- Clomifen bindet an die Östrogenrezeptoren im Hypothalamus, aktiviert diese jedoch nicht. Es blockiert daher die Bindung von Östradiol und verhindert so die negative Rückkopplungshemmung der FSH-Sekretion
- Die Wirkung von Clomifen führt über einen erhöhten FSH-Spiegel zu einer stärkeren Stimulation der Eierstockfollikel
- Wird eine Frau mit Clomifen behandelt, sollte mittels Ultraschallüberwachung festgestellt werden, ob sich bei der Frau ein dominanter Follikel gebildet hat – ein Indikator für einen wahrscheinlichen Eisprung.

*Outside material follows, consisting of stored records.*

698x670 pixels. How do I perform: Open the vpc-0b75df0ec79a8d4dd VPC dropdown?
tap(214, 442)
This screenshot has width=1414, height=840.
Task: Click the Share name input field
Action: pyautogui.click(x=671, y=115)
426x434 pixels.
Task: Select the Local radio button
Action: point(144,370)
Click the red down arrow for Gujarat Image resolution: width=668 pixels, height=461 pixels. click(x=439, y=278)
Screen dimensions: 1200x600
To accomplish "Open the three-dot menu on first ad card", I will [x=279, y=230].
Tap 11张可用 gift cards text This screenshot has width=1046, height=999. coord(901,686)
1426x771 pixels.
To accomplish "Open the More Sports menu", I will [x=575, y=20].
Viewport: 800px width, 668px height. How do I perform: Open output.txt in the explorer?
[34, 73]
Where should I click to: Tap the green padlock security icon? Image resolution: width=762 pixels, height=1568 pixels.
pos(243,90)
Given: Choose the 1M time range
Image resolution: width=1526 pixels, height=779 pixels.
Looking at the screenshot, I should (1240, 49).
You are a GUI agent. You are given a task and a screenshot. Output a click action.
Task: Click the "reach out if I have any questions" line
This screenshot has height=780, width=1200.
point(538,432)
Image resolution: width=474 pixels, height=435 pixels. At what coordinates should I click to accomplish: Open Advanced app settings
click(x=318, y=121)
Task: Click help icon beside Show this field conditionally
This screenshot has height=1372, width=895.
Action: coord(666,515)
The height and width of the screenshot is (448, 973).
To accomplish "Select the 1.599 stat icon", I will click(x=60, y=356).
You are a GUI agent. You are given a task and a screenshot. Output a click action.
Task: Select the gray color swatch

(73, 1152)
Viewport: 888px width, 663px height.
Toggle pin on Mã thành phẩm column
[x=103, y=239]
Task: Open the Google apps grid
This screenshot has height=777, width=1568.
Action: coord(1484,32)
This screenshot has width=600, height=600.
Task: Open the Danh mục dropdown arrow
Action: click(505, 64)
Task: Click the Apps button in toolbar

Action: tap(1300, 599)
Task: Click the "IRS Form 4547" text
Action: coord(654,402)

Zur Bestätigung des Eisprungs können auch die Progesteronkonzentrationen im Serum herangezogen werden, ebenso wie die LH-Konzentrationen, da Clomifen in der mittleren Follikelphase eine übermäßige LH-Sekretion hervorrufen kann – ein Effekt, der mit einer verminderten Empfängniswahrscheinlichkeit einhergeht (da er die Konsistenz des Zervixschleims verändert)
- Bei der Anwendung von Clomifen kommt es vermehrt zu Mehrfachovulationen
- Clomifen muss bei polyzystischem Ovarialsyndrom mit Vorsicht angewendet werden.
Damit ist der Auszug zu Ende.